Exames mostraram que a paciente desenvolvera uma pneumonia grave, além de alterações neurológicas que a faziam nadar sem direção e flutuar de maneira inadequada – seu corpo sempre virava de lado. Por duas semanas, doze profissionais cuidaram de Teresa em três piscinas de tamanhos diferentes. “Nunca a deixávamos sozinha. Mesmo à noite, tinha alguém dentro d’água para impedi-la de afundar ou ficar parada durante muito tempo”, conta a veterinária Anneliese Kyllar. A médica é uma das coordenadoras do Projeto de Monitoramento de Praias da Bacia de Santos (PMP-BS), executado pela Petrobras desde 2015 em parceria com diversas instituições públicas e privadas. A iniciativa busca diminuir o impacto que a produção e o escoamento de petróleo exercem sobre as aves, os mamíferos marinhos e as tartarugas nos municípios litorâneos de Santa Catarina, Paraná, São Paulo e Rio de Janeiro.

Assim que Teresa melhorou, iniciaram-se os preparativos para devolvê-la à natureza. A equipe que se encarregou da reabilitação fixou um pequeno rastreador na barbatana da orca-pigmeia. O aparelhinho retangular atua como um GPS. “Precisávamos saber se, depois de solta, Teresa retornaria para o talude”, diz Carvalho. O pesquisador da Uerj integra o Laboratório de Mamíferos Aquáticos e Bioindicadores, que faz parte da faculdade de oceanografia e assessora o PMP-BS. “Alcançar de novo o talude seria o principal indicativo de que Teresa sarou totalmente e conseguiu se reorientar”, prossegue o biólogo.
Em 18 de março, um barco partiu cedinho de Angra com a orca-pigmeia no convés. Ela estava sobre um colchão inflável. Um grupo de veterinários averiguava a frequência cardiorrespiratória e a temperatura do golfinho. Também molhava regularmente seu corpo com água salgada. “Navegamos por duas horas e percorremos uns 35 km”, recorda Carvalho. “Quando cruzamos a Baía da Ilha Grande, libertamos Teresa.”
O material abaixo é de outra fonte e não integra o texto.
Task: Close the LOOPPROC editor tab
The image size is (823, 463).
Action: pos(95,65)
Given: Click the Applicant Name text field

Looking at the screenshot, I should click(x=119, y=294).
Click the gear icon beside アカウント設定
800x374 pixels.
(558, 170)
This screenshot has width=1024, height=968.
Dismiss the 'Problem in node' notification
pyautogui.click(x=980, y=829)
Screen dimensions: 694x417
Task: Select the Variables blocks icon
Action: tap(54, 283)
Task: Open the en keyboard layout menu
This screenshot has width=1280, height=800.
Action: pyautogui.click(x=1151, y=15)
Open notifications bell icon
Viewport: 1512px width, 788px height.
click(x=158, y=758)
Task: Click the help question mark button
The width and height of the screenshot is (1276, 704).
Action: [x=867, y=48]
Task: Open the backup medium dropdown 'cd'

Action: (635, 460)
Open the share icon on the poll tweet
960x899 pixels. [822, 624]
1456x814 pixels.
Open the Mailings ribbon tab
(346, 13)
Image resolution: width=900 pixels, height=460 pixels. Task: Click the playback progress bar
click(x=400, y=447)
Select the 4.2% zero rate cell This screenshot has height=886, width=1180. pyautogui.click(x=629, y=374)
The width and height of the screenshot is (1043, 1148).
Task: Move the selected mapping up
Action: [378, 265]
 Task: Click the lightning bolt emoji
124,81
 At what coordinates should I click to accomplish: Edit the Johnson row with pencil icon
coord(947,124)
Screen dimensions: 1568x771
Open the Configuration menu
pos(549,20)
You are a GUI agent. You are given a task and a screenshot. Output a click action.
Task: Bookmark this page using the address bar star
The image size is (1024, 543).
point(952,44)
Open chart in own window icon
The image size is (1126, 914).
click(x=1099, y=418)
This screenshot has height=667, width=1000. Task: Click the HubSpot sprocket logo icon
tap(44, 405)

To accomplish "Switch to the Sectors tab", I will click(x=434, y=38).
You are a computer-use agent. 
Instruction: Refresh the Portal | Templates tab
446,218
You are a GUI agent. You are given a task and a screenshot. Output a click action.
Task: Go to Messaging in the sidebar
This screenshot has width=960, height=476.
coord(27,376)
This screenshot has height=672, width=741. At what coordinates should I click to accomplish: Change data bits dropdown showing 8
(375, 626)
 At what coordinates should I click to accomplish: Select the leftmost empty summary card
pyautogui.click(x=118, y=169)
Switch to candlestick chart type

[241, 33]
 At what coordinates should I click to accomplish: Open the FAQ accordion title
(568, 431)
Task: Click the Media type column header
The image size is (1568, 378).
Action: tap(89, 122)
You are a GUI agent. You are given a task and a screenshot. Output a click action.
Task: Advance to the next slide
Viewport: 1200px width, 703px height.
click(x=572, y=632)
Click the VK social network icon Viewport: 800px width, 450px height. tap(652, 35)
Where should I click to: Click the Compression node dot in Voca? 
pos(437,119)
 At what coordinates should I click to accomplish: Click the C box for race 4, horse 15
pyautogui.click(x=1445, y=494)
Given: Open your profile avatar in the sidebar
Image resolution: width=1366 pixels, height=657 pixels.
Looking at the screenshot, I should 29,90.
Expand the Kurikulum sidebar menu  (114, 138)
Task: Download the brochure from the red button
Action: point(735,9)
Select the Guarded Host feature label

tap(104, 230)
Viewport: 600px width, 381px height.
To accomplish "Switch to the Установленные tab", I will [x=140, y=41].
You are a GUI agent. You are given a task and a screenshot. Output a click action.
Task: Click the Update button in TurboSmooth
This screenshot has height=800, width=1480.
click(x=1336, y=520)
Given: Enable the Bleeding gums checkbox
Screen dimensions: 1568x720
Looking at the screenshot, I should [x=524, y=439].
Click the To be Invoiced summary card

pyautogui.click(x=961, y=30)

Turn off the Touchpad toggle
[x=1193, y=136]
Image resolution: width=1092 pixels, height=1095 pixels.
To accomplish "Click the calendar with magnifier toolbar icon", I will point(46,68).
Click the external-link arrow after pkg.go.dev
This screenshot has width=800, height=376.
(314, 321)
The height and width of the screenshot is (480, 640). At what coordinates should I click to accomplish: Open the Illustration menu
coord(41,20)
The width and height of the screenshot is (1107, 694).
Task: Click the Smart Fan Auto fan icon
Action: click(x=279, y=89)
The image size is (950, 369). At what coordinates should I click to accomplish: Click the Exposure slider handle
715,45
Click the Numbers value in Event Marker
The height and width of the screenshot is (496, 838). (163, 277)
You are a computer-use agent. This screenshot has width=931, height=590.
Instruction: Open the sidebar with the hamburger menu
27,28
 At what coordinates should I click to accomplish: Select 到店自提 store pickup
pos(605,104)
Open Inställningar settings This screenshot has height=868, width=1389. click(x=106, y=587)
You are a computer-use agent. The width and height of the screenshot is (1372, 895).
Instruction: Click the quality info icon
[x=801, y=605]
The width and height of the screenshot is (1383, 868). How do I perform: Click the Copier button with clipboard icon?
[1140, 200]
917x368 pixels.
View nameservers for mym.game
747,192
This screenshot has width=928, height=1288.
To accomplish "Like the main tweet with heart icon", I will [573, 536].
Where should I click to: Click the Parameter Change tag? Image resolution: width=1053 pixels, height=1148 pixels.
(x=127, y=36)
O rastreador indicou que, num primeiro momento, a orca-pigmeia se manteve perto da costa fluminense. Passou pela Barra da Tijuca e pelas Ilhas Cagarras. Na altura de Maricá, se afastou das zonas costeiras até atingir o talude em Arraial do Cabo. Depois, desceu para São Paulo e atravessou o Paraná. Ao longo do trajeto, zanzou por mares com quase 2 km de profundidade. “Não fazemos ideia se Teresa arranjou companhia. O rastreador não capta informações desse tipo”, esclarece Carvalho.
O aparelho transmitiu a última localização da orca-pigmeia em 8 de abril. Ela ainda estava no talude, mas se aproximava de Florianópolis. “Perdemos o sinal do rastreador. O equipamento deve ter quebrado ou ficado sem bateria. Uma pena…”, lamenta o biólogo. “Rastreadores não funcionam para sempre, claro. O de Teresa nos abasteceu de dados por 22 dias. Já houve casos, porém, em que os aparelhos duraram mais de sessenta.”
O bom é que, enquanto se comunicou com os pesquisadores, o golfinho provou que esbanjava saúde. Antes de Teresa despontar na Ilha Grande, o PMP-BS registrou apenas um outro encalhe de orca-pigmeia. Infelizmente, o cetáceo acabou morrendo. “Espero que Teresa continue no talude e nunca regresse para a costa”, diz Carvalho. “Agora, se ela arrumar um modo de enviar notícias, a gente agradece.”